Tips for safely applying insect repellent include:
- When using repellent on a child, put it on your own hands and then rub them on your child.
- Don't put the repellent near your child's eyes or mouth. Use it sparingly around the ears.
- Don't put repellent on children's hands. Children often put their hands in their mouths.
- Don't let a young child apply their own repellent.
- Don’t put aerosol or pump products right on your child's face. Spray your hands first. Then rub them carefully over the face. Stay away from the eyes and mouth.
- Don’t spray aerosol or pump products in enclosed spaces.
- Don’t put repellent on cuts, wounds, or irritated skin.
- Use enough repellent to cover exposed skin or clothing.
- You don't need a lot of repellent to get protection.
- Reapply if your child sweats heavily or after swimming.
- After your child goes back indoors, wash treated skin with soap and water.

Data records

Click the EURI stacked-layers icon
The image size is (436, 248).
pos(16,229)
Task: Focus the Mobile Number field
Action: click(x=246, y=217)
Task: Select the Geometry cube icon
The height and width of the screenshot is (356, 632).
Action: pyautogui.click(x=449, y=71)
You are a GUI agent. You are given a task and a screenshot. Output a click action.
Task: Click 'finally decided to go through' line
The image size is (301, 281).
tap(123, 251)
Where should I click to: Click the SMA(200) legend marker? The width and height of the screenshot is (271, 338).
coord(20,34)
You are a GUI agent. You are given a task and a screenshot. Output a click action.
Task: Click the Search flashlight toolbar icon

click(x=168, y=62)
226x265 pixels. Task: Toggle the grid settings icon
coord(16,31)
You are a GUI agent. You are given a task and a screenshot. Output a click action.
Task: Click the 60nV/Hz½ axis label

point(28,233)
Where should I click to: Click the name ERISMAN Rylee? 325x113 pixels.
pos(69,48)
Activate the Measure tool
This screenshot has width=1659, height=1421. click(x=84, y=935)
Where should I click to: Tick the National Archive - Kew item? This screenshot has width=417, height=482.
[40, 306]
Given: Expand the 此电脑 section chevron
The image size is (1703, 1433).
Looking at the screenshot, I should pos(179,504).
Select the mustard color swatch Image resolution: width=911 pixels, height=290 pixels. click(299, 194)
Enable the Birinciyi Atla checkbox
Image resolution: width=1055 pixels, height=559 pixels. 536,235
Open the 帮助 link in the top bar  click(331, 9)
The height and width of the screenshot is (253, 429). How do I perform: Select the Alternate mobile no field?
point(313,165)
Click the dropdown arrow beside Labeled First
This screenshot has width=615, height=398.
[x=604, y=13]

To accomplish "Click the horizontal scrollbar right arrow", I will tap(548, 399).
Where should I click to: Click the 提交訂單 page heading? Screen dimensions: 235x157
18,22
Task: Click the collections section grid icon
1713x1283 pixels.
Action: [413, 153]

Exercises
• A. Translate this sentence from the insect repellent tips into Spanish: "Don’t spray aerosol or pump products in enclosed spaces."
• B. Reproduce the insect repellent tips word for word, starting at "- Don't put the" and ending at "or after swimming.".
These data records have no connection to the insect repellent tips.

List of answers
• A. No rocíe productos en aerosol ni de bomba en espacios cerrados.

• B.
- Don't put the repellent near your child's eyes or mouth. Use it sparingly around the ears.
- Don't put repellent on children's hands. Children often put their hands in their mouths.
- Don't let a young child apply their own repellent.
- Don’t put aerosol or pump products right on your child's face. Spray your hands first. Then rub them carefully over the face. Stay away from the eyes and mouth.
- Don’t spray aerosol or pump products in enclosed spaces.
- Don’t put repellent on cuts, wounds, or irritated skin.
- Use enough repellent to cover exposed skin or clothing.
- You don't need a lot of repellent to get protection.
- Reapply if your child sweats heavily or after swimming.